Abstract

Benzovindiflupyr is a novel succinate dehydrogenase inhibitor fungicide effective against many plant pathogens. However, the resistance risk of Didymella bryoniae to this fungicide is unknown. This study determined the baseline sensitivity of 69 wild D. bryoniae strains to benzovindiflupyr on mycelial growth with half-maximal effective concentrations (EC50) of 0.0021–0.0983 μg/mL with an average of 0.027 ± 0.0216 μg/mL. The minimum inhibitory concentration was 3 μg/mL. Four benzovindiflupyr-resistant mutants were obtained by fungicide taming and their resistance could stably inherited. Most mutants were not strikingly different from wild-type strains in mycelial growth, dry weight, pathogenicity, and sensitivity to various environmental stress factors. Most benzovindiflupyr-resistant mutants showed positive cross-resistance to pydiflumetofen, fluopyram, fluxapyroxad, fluindapyr, pyraziflumid, isopyrazam, and boscalid, but not tebuconazole and fluazinam. Consequently, the resistance risk of D. bryoniae to benzovindiflupyr would be medium to high.
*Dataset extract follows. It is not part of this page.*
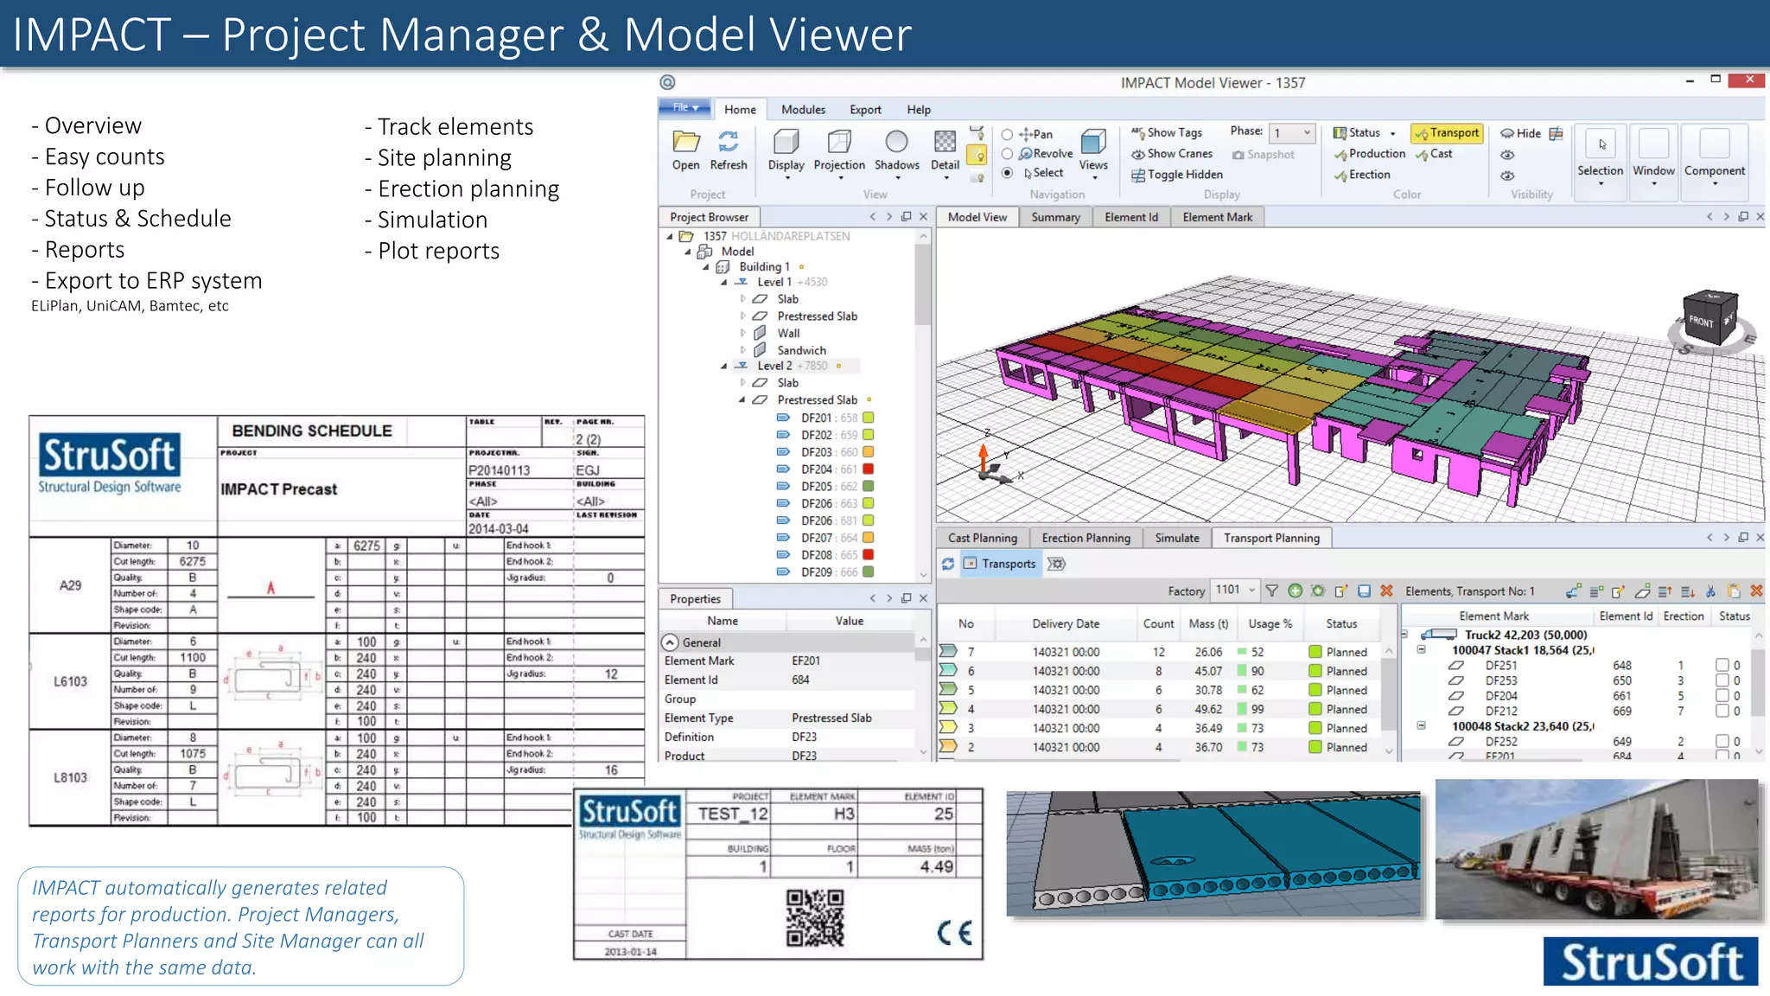Click the Toggle Hidden button

point(1176,175)
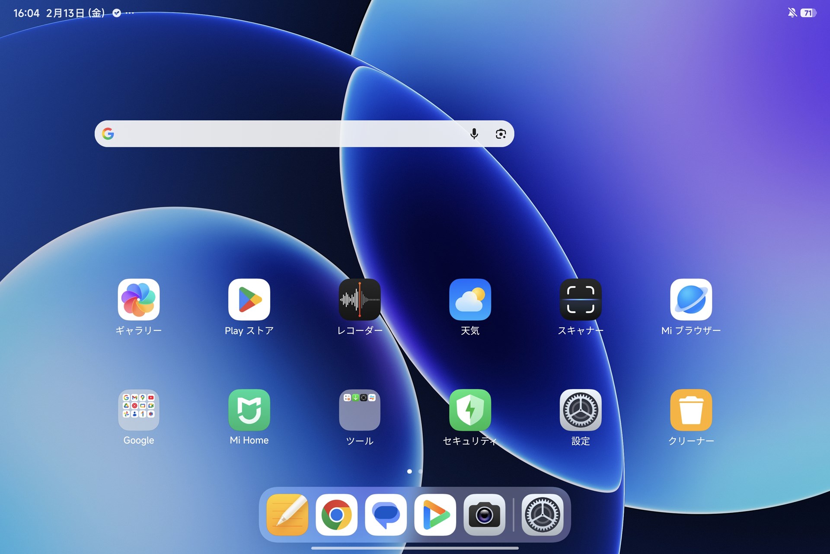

A point mutation at codon 277 in SdhB, changing CAC (histidine) to TAC (tyrosine), was identified in highly-resistant mutant XN51BR-1 but not in other mutants. However, a point mutation at codon 248 in SdhB of Fusarium graminearum (equivalent to the H277Y change in D. bryoniae) conferred medium resistance to benzovindiflupyr. These results provide further information about the resistance risk and resistance mechanism of D. bryoniae to benzovindiflupyr.